Throughout history there have been social divisions, hard lines drawn in the sand, which have been used to divide and separate people psychologically. I mention psychology because the biggest dividing force—race—has been proven to have no biological basis, and that even though we are genetically among the most similar of all species (Video 2.1, Race: The Power of an Illusion), we still rely on phenotypical distinctions and traditional cultural notions to ascribe certain sets of behaviors or cultures to certain races.
Human tendency to categorize and place things along a spectrum in a pseudo-scientific manner was one of the primary forces that led to the racial categorization of peoples throughout the colonial period of history. The Great Chain of Being was the original spectrum from which men drew their dominion over God’s creation, and set the stage for social discrimination on the basis of race, which was conflated with genetics at the time (Lecture 2.1, Colonial Encounters …).
Furthering the effects of racial categorization, the creation of the “cultural other” was, and still is to this day, one of the most pervasive forms of in-group out-group division in societal structure. “Otherness” was originally attached to the natives of the Americas, but throughout time the term “cultural other” shifted from one immigrant group to the next. Furthermore, Claude Levi-Strauss stressed that, “We have a tendency to consider the races most remote from our own as being the most homogenous as well,” (pg. 93) which is the fundamental aspect of “otherness”—that one subordinate cultural group who have relatively similar skin color, eye color, body type, etc. have been boiled down to have a singular set of cultural values in direct opposition to the dominant culture. Although social awareness and public condemnation of denoting peoples as “others” has been part of contemporary attitude, the powerful traces of traditional thought can still be found in the media today with movies like Avatar who have, as Orin Starn states, “…the usual presumed radical divide between us and them, with whites, the Sky People, linked to technology, individualism, and reason and the indigenous Navi—Plains Indians in sci-fi drag with a dash of World Beat spice—tied to community, spirituality, connection to the ancestors, and needless to say, harmony with nature,” (pg. 179). And although the white-European cultural understanding of Native Americans shifted from the murdering savage to the wise forest people, the stigmatization of “cultural otherness” persists.

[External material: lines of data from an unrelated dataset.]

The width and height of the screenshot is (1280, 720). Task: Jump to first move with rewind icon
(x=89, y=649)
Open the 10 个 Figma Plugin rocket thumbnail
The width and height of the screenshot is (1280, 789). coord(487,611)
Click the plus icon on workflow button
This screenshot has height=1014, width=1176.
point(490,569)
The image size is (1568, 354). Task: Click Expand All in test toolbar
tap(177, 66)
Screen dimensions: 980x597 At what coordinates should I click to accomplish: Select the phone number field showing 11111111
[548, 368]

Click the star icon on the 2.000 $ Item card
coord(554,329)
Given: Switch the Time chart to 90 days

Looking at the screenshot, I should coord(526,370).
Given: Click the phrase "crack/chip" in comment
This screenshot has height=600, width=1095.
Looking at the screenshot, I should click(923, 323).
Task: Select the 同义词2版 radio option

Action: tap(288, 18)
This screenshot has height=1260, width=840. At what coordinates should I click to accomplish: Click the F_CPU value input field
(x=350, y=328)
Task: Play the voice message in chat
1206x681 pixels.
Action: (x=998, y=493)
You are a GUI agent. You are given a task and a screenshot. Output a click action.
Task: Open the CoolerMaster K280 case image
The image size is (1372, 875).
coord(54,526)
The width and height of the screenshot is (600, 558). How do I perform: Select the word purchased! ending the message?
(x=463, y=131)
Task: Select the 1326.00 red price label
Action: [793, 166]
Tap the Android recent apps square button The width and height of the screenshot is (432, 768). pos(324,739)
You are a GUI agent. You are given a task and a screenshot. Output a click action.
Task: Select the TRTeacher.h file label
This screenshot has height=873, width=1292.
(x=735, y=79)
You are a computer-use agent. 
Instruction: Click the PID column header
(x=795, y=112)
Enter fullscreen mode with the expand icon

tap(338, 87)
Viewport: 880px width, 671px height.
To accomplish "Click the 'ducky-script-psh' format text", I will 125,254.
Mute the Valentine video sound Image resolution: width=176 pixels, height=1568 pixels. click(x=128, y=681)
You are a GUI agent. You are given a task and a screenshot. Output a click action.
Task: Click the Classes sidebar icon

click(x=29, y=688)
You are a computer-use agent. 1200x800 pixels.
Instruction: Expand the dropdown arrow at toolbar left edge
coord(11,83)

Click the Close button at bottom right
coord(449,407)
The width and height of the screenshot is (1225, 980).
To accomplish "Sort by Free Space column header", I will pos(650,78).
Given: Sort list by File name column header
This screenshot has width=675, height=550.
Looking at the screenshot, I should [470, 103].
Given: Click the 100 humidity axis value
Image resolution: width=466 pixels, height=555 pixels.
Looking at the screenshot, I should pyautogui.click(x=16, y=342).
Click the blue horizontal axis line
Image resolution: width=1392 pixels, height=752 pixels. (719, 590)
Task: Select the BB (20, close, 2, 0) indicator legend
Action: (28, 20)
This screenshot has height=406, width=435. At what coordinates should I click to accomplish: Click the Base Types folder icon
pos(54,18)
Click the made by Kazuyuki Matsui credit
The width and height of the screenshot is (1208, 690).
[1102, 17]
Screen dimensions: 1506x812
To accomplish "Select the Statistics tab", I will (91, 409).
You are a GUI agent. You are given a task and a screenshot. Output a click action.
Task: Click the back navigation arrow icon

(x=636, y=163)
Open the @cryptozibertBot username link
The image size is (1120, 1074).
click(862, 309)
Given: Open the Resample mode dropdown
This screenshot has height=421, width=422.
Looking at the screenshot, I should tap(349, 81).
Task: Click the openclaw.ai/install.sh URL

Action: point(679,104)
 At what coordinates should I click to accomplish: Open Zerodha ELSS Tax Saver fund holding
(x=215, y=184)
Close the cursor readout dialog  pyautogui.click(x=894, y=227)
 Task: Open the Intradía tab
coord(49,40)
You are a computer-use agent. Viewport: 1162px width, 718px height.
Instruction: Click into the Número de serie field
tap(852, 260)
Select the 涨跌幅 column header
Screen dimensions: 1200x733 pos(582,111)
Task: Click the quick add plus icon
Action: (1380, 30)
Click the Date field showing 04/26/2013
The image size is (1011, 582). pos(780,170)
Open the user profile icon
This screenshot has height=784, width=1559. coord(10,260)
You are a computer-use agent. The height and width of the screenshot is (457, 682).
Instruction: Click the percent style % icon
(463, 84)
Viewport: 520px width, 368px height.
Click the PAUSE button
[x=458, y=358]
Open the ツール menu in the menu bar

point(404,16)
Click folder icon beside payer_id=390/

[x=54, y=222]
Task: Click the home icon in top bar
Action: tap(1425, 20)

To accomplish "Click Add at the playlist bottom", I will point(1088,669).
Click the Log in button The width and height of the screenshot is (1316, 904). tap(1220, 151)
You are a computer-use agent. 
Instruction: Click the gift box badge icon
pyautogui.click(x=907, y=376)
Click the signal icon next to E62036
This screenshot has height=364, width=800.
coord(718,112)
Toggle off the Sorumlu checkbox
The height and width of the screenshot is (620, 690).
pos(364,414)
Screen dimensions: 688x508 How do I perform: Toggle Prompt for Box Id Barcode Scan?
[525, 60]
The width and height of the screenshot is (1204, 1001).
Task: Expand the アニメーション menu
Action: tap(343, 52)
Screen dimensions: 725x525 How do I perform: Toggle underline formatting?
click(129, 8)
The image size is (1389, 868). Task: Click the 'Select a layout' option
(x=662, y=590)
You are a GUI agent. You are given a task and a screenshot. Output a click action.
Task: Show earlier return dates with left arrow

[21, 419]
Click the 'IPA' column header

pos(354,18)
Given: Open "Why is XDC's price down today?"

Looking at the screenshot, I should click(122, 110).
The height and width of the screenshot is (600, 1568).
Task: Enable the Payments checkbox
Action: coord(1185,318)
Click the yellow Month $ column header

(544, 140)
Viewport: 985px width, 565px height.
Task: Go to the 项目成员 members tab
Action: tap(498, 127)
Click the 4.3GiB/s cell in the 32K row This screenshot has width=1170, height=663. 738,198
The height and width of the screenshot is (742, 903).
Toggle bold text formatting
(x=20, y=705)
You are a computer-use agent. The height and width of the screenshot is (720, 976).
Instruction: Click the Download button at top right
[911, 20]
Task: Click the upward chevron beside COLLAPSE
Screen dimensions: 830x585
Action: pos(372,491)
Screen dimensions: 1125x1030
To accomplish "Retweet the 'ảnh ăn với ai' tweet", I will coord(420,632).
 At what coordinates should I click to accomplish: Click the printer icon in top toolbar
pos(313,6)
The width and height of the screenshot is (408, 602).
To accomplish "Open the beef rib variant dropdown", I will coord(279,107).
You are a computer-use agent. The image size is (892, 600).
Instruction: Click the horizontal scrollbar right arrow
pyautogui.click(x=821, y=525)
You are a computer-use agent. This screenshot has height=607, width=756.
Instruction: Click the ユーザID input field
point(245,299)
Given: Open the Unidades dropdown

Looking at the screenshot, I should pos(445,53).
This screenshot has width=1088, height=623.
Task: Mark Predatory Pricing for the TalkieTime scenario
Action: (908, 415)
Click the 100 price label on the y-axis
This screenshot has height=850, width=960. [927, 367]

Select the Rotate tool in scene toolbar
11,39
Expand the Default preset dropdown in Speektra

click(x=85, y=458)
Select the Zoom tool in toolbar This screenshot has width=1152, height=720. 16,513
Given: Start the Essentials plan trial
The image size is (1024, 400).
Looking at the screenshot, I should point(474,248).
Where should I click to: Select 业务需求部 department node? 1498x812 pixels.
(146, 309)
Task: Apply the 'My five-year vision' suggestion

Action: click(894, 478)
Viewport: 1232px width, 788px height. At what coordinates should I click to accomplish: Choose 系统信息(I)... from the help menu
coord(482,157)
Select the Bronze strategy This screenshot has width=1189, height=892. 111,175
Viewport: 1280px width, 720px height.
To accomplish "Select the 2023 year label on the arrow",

Another form of social division which has been man-made is the hypo-descent rule of ethnicity that western cultures have adopted. This one-drop rule claims that if a person has any percent of a subordinate culture’s blood then that person is automatically part of that subordinate socio-cultural group (Lecture 2.2, Race and Human Diversity). Again, nowhere is this ethnic clause written into celestial stone, but rather is a product of the arbitrary fears of racist men.
Altogether, the conclusion of all these different forms of social division has led to a grossly under-protested system of structural racism. Instead of racist actions occurring on an individual level, the performance of civilian actions has been made more difficult on a societal level in many different aspects. As was detailed throughout the hour-long video we watched, white privilege in this system allows easier access into the job market or the housing market without discrimination (Video 2.2, White: A Memoir in Color). Also in structural racism we see the persistence of police/authority violence used against people with “black” skin, especially in countries throughout the Americas who have a long history of slavery and offset power dynamics like in America or in Brazil (Smith, Blackness, Citizenship, etc, pg. 385). Here we see the overall effects of the social construct of race defining the rights of citizenship within a society, and effectively further separating peoples of all kind.
Two questions I leave with after this unit are: (1) is the focus of contemporary anthropology to erase the notion of “race”, is it to understand and appreciate the differences, or is it to shift the notion of race from a biological perspective to a socio-cultural perspective? And (2) why is so hard for humans to understand their humanity in an abstract nature, rather than through the lens of cultural tradition?